As a consequence of the Concorde tragedy there was a call from the airline and airport industry to see if there were any technologies out there that could eradicate this problem. The Tarsier system we have developed has done just that.

The usual way that runways are inspected for any foreign objects or debris is by eye from a moving vehicle four times a day. However, this method is by no means ideal as it leaves large time gaps between inspections and makes it especially difficult to inspect runways at night. The system is basically a camera coupled with a radar system which works throughout the day and night. The radar sweeps the runway and looks for small changes to identify objects appearing. When an object is identified the co-ordinates are sent to the camera system, which accurately focuses in on the object and gives the human operator the opportunity to look at the debris and decide if he wants to do something e.g. whether to close the runway, or whether its debris that can be ignored. One of biggest challenges was to ensure the camera could operate 24 hours a day. We overcame this problem by developing a safe level laser to effectively turn night into day.

The system is extremely accurate in locating any debris that might be present on the runway and minimises the amount of unplanned runway closures. This in turn will minimise the disruption to flight schedules, especially important as we head in to a time of increased flight traffic over the summer months.

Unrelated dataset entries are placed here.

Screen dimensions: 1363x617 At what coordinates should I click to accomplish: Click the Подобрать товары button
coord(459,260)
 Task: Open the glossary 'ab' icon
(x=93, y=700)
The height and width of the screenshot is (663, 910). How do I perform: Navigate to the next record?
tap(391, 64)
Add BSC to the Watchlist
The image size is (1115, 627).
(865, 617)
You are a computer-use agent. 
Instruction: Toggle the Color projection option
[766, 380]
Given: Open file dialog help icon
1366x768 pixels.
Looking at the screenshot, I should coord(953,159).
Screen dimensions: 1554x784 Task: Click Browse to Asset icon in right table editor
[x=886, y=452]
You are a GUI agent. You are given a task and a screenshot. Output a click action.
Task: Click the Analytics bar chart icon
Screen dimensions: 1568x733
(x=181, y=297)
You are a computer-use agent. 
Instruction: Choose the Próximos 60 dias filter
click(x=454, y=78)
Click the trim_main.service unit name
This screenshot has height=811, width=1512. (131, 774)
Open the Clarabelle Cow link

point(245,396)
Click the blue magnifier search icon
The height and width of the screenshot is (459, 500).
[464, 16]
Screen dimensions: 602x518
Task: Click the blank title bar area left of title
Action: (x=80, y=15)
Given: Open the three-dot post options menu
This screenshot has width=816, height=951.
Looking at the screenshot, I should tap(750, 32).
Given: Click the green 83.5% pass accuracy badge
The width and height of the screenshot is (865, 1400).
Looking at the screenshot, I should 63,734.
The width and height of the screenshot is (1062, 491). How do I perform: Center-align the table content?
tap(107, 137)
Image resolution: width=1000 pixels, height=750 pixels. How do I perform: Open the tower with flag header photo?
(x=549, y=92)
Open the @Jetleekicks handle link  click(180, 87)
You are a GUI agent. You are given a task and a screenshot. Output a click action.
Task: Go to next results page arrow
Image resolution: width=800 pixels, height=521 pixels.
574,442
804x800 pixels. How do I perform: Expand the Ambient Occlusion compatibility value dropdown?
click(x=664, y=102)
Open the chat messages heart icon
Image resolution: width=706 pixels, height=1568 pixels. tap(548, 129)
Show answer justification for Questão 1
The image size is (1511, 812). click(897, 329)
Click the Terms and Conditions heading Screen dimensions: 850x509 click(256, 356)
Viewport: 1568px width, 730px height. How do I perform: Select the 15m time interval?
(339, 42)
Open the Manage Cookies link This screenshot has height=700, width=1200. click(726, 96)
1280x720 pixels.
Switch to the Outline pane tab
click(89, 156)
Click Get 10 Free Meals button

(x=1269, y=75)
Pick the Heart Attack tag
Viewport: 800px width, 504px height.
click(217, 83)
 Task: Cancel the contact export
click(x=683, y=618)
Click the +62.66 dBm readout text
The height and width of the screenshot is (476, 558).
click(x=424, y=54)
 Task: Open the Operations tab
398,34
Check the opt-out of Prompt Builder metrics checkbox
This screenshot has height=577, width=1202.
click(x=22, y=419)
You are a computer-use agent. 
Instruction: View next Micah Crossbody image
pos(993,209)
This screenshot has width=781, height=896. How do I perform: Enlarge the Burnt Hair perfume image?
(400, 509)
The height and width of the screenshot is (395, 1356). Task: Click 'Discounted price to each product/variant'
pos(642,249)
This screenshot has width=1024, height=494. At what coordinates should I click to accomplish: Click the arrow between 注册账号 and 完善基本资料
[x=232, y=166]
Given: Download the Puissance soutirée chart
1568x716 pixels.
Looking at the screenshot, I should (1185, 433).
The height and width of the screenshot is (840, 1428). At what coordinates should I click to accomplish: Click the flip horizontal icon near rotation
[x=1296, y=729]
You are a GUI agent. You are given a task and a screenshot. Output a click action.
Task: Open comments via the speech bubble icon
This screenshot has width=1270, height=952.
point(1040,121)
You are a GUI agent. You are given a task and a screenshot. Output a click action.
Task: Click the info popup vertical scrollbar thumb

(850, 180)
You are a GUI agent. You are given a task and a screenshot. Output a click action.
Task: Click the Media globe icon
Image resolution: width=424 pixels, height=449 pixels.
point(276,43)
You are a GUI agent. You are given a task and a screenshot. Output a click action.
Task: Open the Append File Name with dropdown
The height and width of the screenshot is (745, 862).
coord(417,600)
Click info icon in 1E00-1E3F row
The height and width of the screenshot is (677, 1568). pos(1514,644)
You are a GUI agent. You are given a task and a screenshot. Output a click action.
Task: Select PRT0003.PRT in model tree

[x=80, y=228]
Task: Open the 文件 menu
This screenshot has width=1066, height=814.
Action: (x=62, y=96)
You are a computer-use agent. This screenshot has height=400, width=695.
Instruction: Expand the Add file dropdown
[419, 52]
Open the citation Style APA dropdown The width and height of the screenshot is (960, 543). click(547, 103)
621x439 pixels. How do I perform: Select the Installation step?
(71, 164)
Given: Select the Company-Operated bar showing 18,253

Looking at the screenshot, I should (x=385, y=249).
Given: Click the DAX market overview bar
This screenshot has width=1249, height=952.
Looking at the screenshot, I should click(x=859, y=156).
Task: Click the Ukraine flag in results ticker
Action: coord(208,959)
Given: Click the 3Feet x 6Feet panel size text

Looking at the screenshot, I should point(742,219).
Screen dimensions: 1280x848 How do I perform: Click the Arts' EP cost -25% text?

In two years in operation at Vancouver, Tarsier has found over 400 items, including several classed as "posing significant risk". It is a great example of engineers working with the airport and aircraft industry to bring about change in runway safety processes that had previously remained the same for 50 years.

Science and engineering play a key role in so many aspects of people’s lives, including aircraft travel and safety, as the "Science: So What? So Everything" campaign aims to show, and the work we do is yet another example of the important role science plays in dealing with the challenges of our times. We’re really proud to have been nominated as finalists for the Royal Academy of Engineering’s MacRobert award, the UK’s premier award for engineering innovation. We’ve worked hard to develop the technology to this stage and are very proud to have been recognised in this way.

It is important that in order to increase people’s confidence in aircraft safety, science and engineering continues to come up with ways to tackle potential issues quickly and effectively. It is by doing so that we will avoid a repeat of the fatalities suffered from Concorde’s flight in 2000 and ensure people’s faith in airport safety remains strong.

Graham Binns is Chief Engineer, Qinetiq, who have been nominated for the Royal Academy of Engineering’s MacRobert Award; the winner which will be announced this week.